A line plot with one panel showing value on the y-axis and eight
quarters on the x-axis. The years are shown in the middle of the first four
and last four quarters. The line touches the panel on the left and right.

This approach works with other geoms as well. For example, you might can create a bar plot representing the same data using the following.

ggplot(sales, aes(x = interaction(quarter, year), y = value)) +
  geom_col() +
  coord_cartesian(ylim = c(0, 32), expand = FALSE, clip = "off") +
  annotate(geom = "text", x = seq_len(nrow(sales)), y = -1, label = sales$quarter, size = 3) +
  annotate(geom = "text", x = c(2.5, 6.5), y = -3, label = unique(sales$year), size = 4) +
  theme(
    plot.margin = unit(c(1, 1, 3, 1), "lines"),
    axis.title.x = element_blank(),
    axis.text.x = element_blank()
    )

A bar chart with one panel showing value on the y-axis and eight
quarters on the x-axis. The years are shown in the middle of the first four
and last four quarters. The outer bars touch the panel on the left and
right.

If it’s undesirable to have the bars flush against the edges of the plot, a similar result can be achieved by leveraging faceting and removing the space between facets to create the appearance of a single plot. However note that the space between the bars for 2020 Q4 and 2021 Q1 is greater than the space between the other bars.

ggplot(sales, aes(x = quarter, y = value)) +
  geom_col() +
  facet_wrap(~year, strip.position = "bottom") +
  theme(
    panel.spacing = unit(0, "lines"), 
    strip.background = element_blank(),
    strip.placement = "outside"
    ) +
  labs(x = NULL)

A bar chart showing value on the y-axis and eight
quarters on the x-axis. The chart appears as a single panel. The years are
shown in the middle of the first four and last four quarters. The outer bars
do not touch the panel on the left and right.

Label formatting and customization

How can I customize the text shown on the axis labels?

Add a scale_*() layer, e.g. scale_x_continuous(), scale_y_discrete(), etc., and add custom labels to the labels argument.

See example

Suppose you want to give more informative labels for the type of drive train.

ggplot(mpg, aes(y = drv)) +
  geom_bar()

A horizontal bar chart showing the number of cars on the x-axis
for each of three types of drive trains on the y-axis. The three drive trains
are labelled from top-to-bottom as 'r', 'f' and '4'.

Use the labels argument in the appropriate scale_*() function. You can find a list of these functions here. Type of drive train (drv) is a discrete variable on the y-axis, so we’ll adjust the labels in scale_y_discrete(). One option is to list the labels in the same order as the levels. Note that we start from the bottom and go up, just like we would if the variable was numeric/continuous.

ggplot(mpg, aes(y = drv)) +
  geom_bar() +
  scale_y_discrete(
    labels = c("Four wheel drive", "Front wheel drive", "Rear wheel drive")
  )

A horizontal bar chart showing the number of cars on the x-axis
for each of three types of drive trains on the y-axis. The three drive trains
are labelled from top-to-bottom as 'Rear wheel drive', 'Front wheel drive'
and 'Four wheel drive'.

Another approach is to use a named list. This approach not only makes the relabelling more explicit, but it also means you don’t need to worry about the order of the levels.

Entries drawn from a collection:
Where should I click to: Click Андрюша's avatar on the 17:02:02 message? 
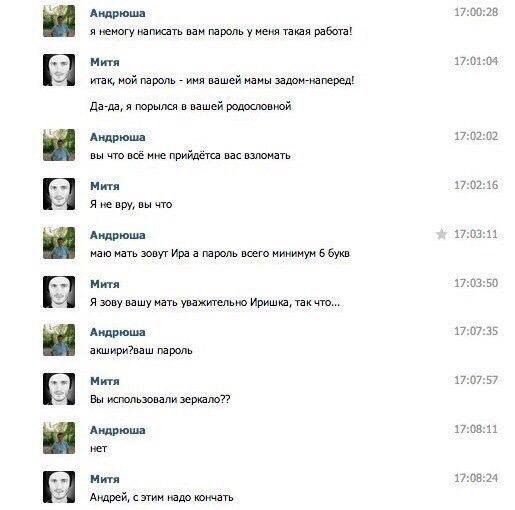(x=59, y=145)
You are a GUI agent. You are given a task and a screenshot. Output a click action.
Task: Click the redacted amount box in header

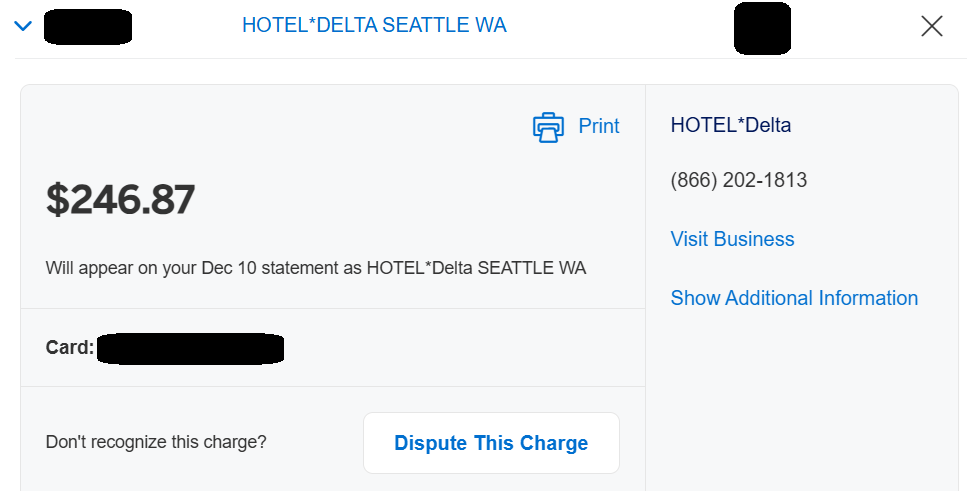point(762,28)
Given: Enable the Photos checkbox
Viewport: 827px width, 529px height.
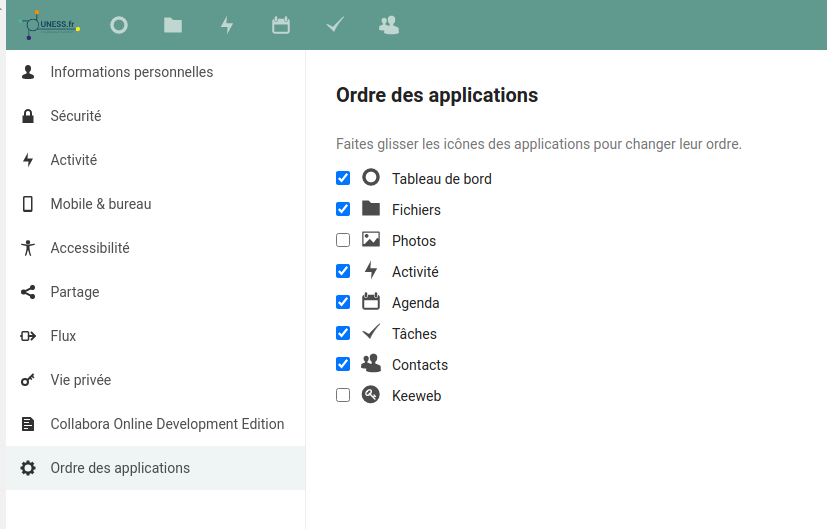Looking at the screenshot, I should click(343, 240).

Things to do »
a) Recast the records as a JSON list of strings with one string per line, skipping blank lines and leaving the pictures out.
b) Carry on the text about ggplot2 axis labels from its final sentence.
The text and the records were taken from separate sources.

Answers »
a)
[
  "Where should I click to: Click Андрюша's avatar on the 17:02:02 message? ",
  "(x=59, y=145)",
  "You are a GUI agent. You are given a task and a screenshot. Output a click action.",
  "Task: Click the redacted amount box in header",
  "point(762,28)",
  "Given: Enable the Photos checkbox",
  "Viewport: 827px width, 529px height.",
  "Looking at the screenshot, I should click(343, 240)."
]

b)
ggplot(mpg, aes(y = drv)) +
  geom_bar() +
  scale_y_discrete(
    labels = c(
      "f" = "Front wheel drive",
      "r" = "Rear wheel drive",
      "4" = "Four wheel drive"
    )
  )

How can I stop R from using scientific notation on axis labels?

Use scales::label_number() to force decimal display of numbers. You will first need to add a scale_*() layer (e.g. scale_x_continuous(), scale_y_discrete(), etc.) and customise the labels argument within this layer with this function.

See example

By default, large numbers on the axis labels in the following plot are shown in scientific notation.

ggplot(txhousing, aes(x = median, y = volume)) +
  geom_point()
#> Warning: Removed 617 rows containing missing values or values outside the scale range
#> (`geom_point()`).

A scatter plot showing the median sale price of housing in Texas
on the x-axis and the total volume of sales on the y-axis. The labels of
both axes are in scientific notation, for example: '1e+09'.

The scales package offers a large number of functions to control the formatting of axis labels and legend keys. Use scales::label_number() to force decimal display of numbers rather than using scientific notation or use scales::label_comma() to insert a comma every three digits.

library(scales)
ggplot(txhousing, aes(x = median, y = volume)) +
  geom_point() +
  scale_x_continuous(labels = label_number()) +
  scale_y_continuous(labels = label_comma())
#> Warning: Removed 617 rows containing missing values or values outside the scale range
#> (`geom_point()`).

A scatter plot showing the median sale price of housing in Texas
on the x-axis and the total volume of sales on the y-axis. The labels of
the y-axis are written out in full, with commas marking groups of three
zeroes. The x-axis labels are written out in full, with spaces marking
groups of three zeroes.

How can I change the number of decimal places on axis labels?

Set the accuracy in scales::label_number() to the desired level of decimal places, e.g. 0.1 to show 1 decimal place, 0.0001 to show 4 decimal places, etc. You will first need to add a scale_*() layer (e.g. scale_x_continuous(), scale_y_discrete(), etc.) and customise the labels argument within this layer with this function.

See example

Suppose you want to increase/decrease the number of decimal spaces shown in the axis text in the following plot.

ggplot(seals, aes(x = delta_long, y = delta_lat)) +
  geom_point()

A scatter plot showing the difference in longitude on the x-axis
and difference in latitude on the y-axis for seal movements. The x-axis
labels have one digit after the decimal place. The y-axis labels have two
digits after the decimal place.

The scales package offers a large number of functions to control the formatting of axis labels and legend keys. Use scales::label_number() where the accuracy argument indicates the number to round to, e.g. 0.1 to show 1 decimal place, 0.0001 to show 4 decimal places, etc.

library(scales)
ggplot(seals, aes(x = delta_long, y = delta_lat)) +
  geom_point() +
  scale_x_continuous(labels = label_number(accuracy = 0.1)) +
  scale_y_continuous(labels = label_number(accuracy = 0.0001))

How can I add percentage symbols (%) to axis labels?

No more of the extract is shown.